Bend has no tail-call optimization yet. It is allocating a 1-billion long stack, while C is just looping. If you compare against a C program that does actual allocations, Bend will most likely be faster with a few threads.

Bend's codegen is still abysmal, but these are all low-hanging fruits. Most of the work went into making the parallel evaluator correct (which is extremely hard!). I know that sounds "trust me", but the single-thread performance will get much better once we start compiling procedures, generating loops, etc. It just hasn't been done.

(I wonder if I should have waited a little bit more before actually posting it)

> (I wonder if I should have waited a little bit more before actually posting it)

No. You built something that’s pretty cool. It’s not done yet, but you’ve accomplished a lot! I’m glad you posted it. Thank you. Ignore the noise and keep cooking!

>> Bend has no tail-call optimization yet.

I've never understood the fascination with tail calls and recursion among computer science folks. Just write a loop, it's what it optimises to anyway.

  • Computer science traditionally focuses on algorithms. Divide-and-conquer algorithms are frequently much more clearly expressed as recursion. Quicksort is the classic example, also various tree operations.

  • I've never understood the fascination with programming languages among computer science folks. Just write machine code directly, it's what it compiles to anyway.

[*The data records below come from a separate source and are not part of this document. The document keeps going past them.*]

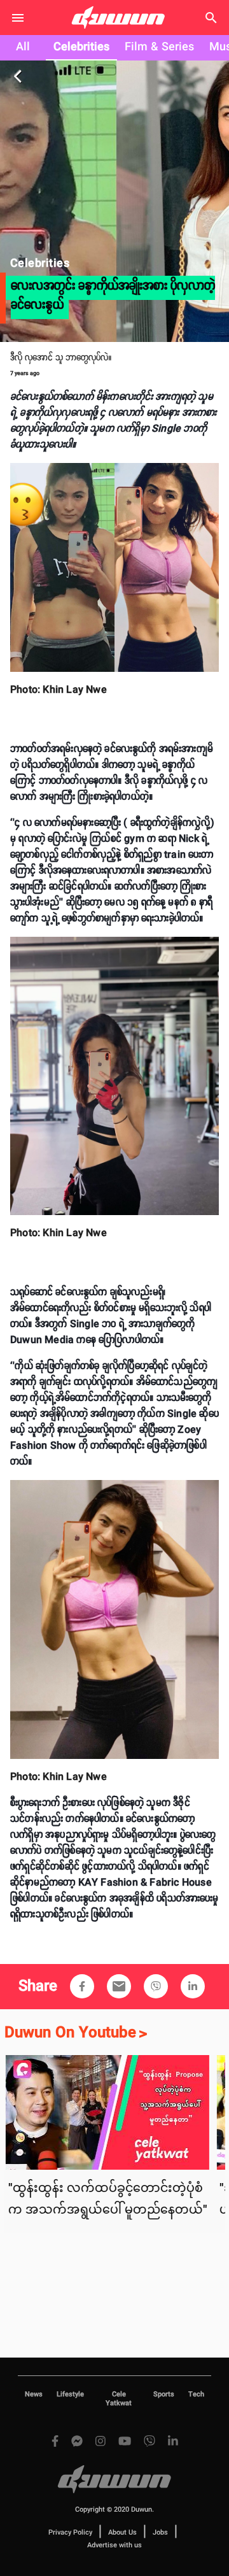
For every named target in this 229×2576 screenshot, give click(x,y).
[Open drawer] (18, 18)
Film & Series (159, 47)
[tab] (23, 47)
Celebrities (81, 47)
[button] (82, 1986)
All (23, 47)
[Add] (82, 1986)
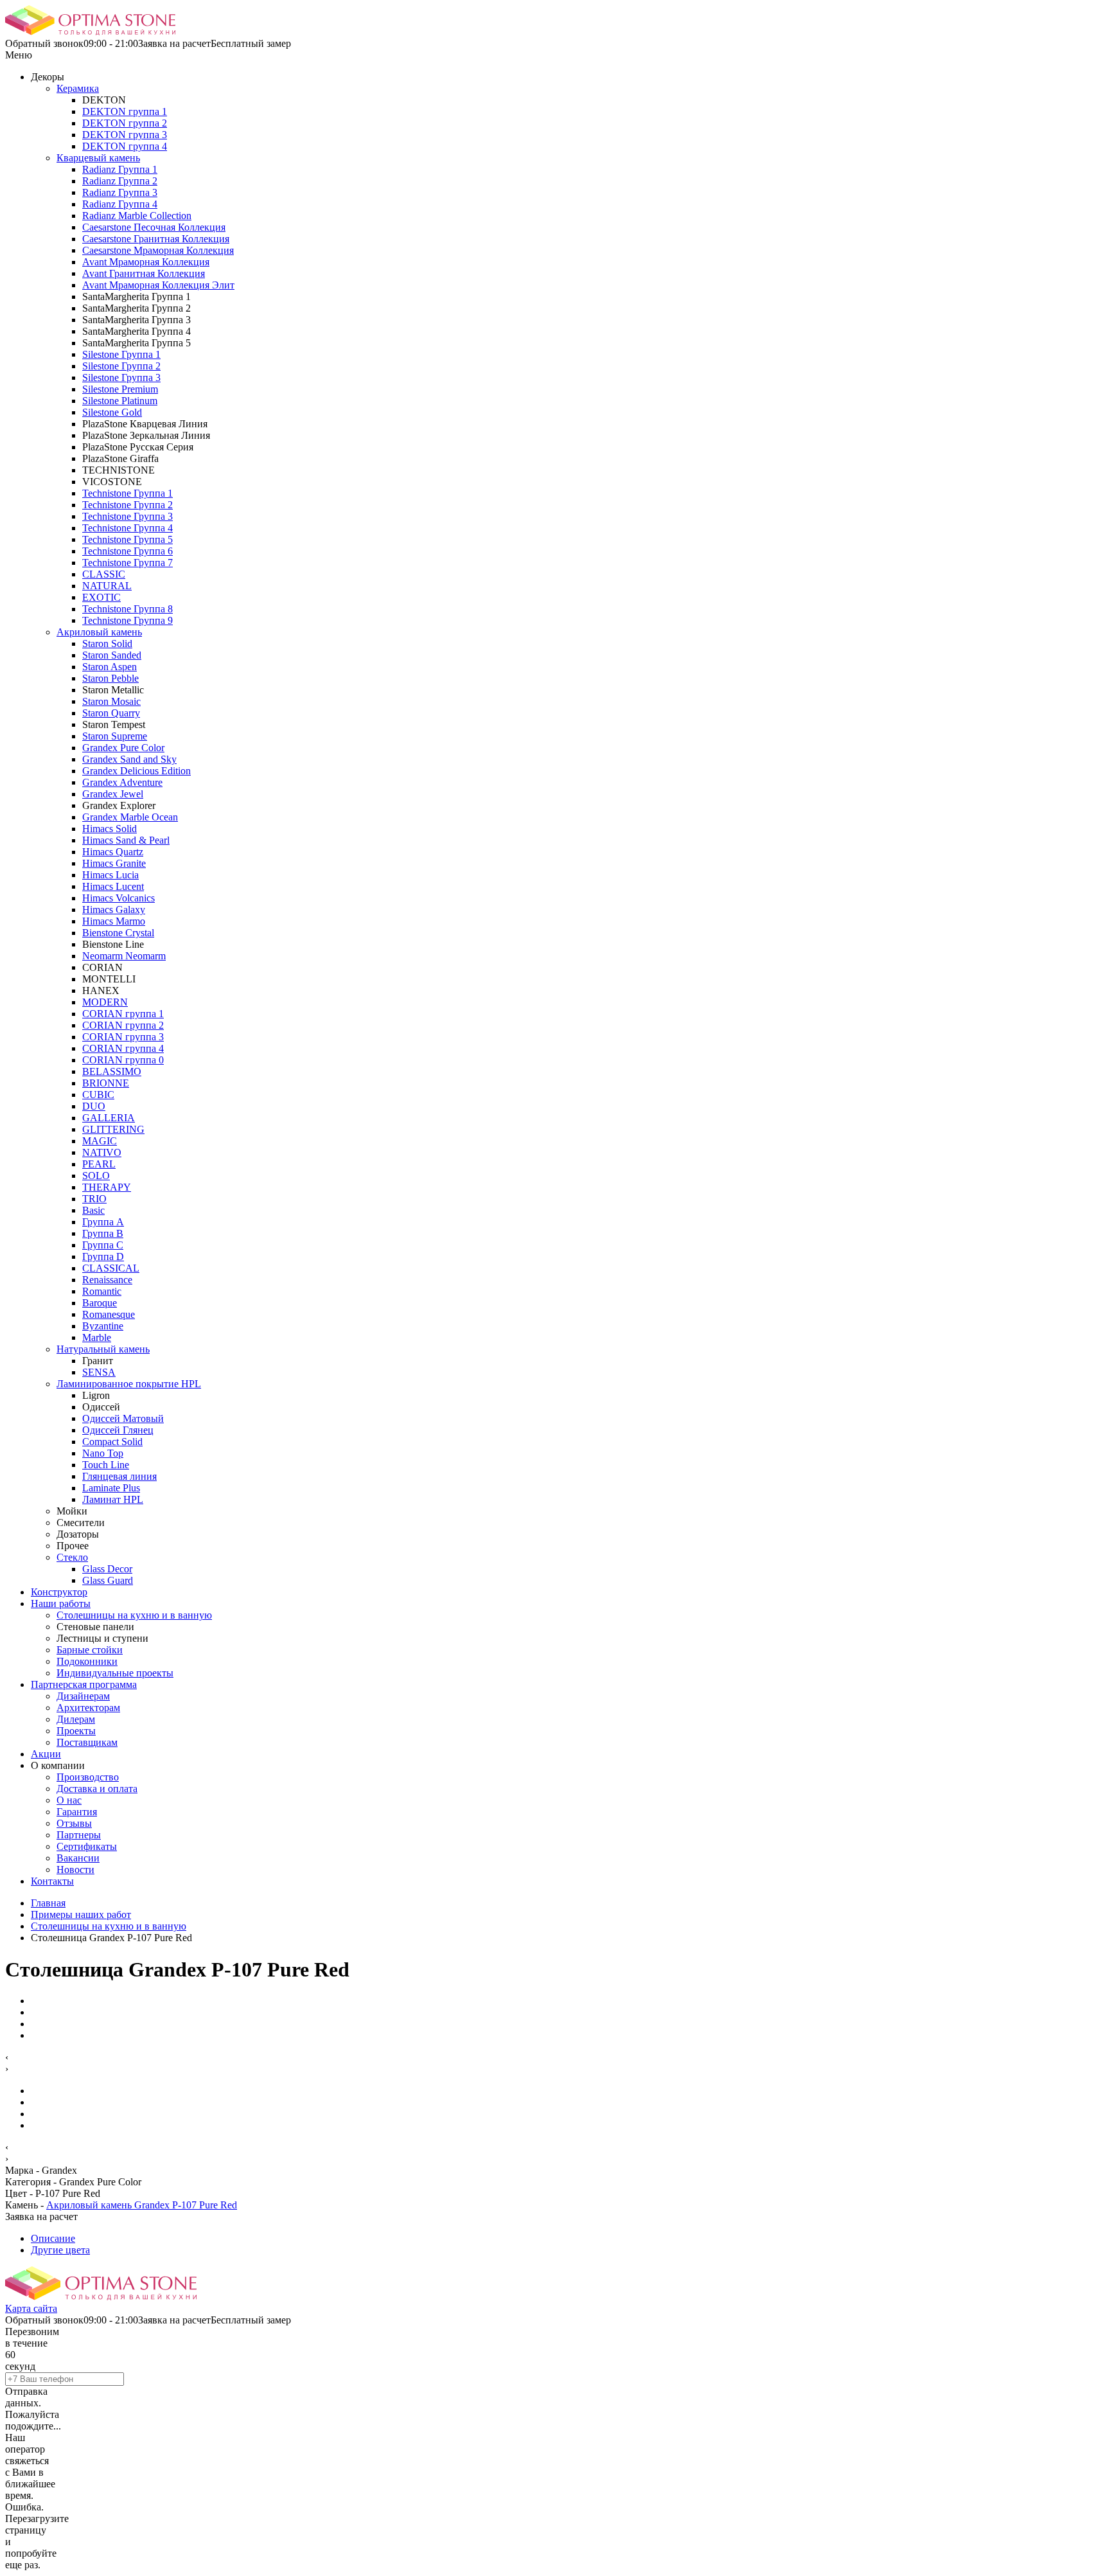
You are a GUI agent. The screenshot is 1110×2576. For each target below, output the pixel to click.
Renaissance (107, 1279)
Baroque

If they’re low-hanging fruit, why not do that before posting about it publicly? All that happens is that you push yourself into a nasty situation: people get a poor first impression of the system and are less likely to trust you the second time around, and in the (possibly unlikely) event that the problems turn out to be harder than you expect, you wind up in the really nasty situation of having to deal with failed expectations and pressure to fix them quickly.

  • I agree with you. But then there's the entire "release fast, don't wait before it is perfect". And, then, there's the case that people using it will guide us to iteratively building what is needed. I'm still trying to find that balance, it isn't so easy. This release comes right after we finally managed to compile it to GPUs, which is a huge milestone people could care about - but there are almost no micro-optimizations.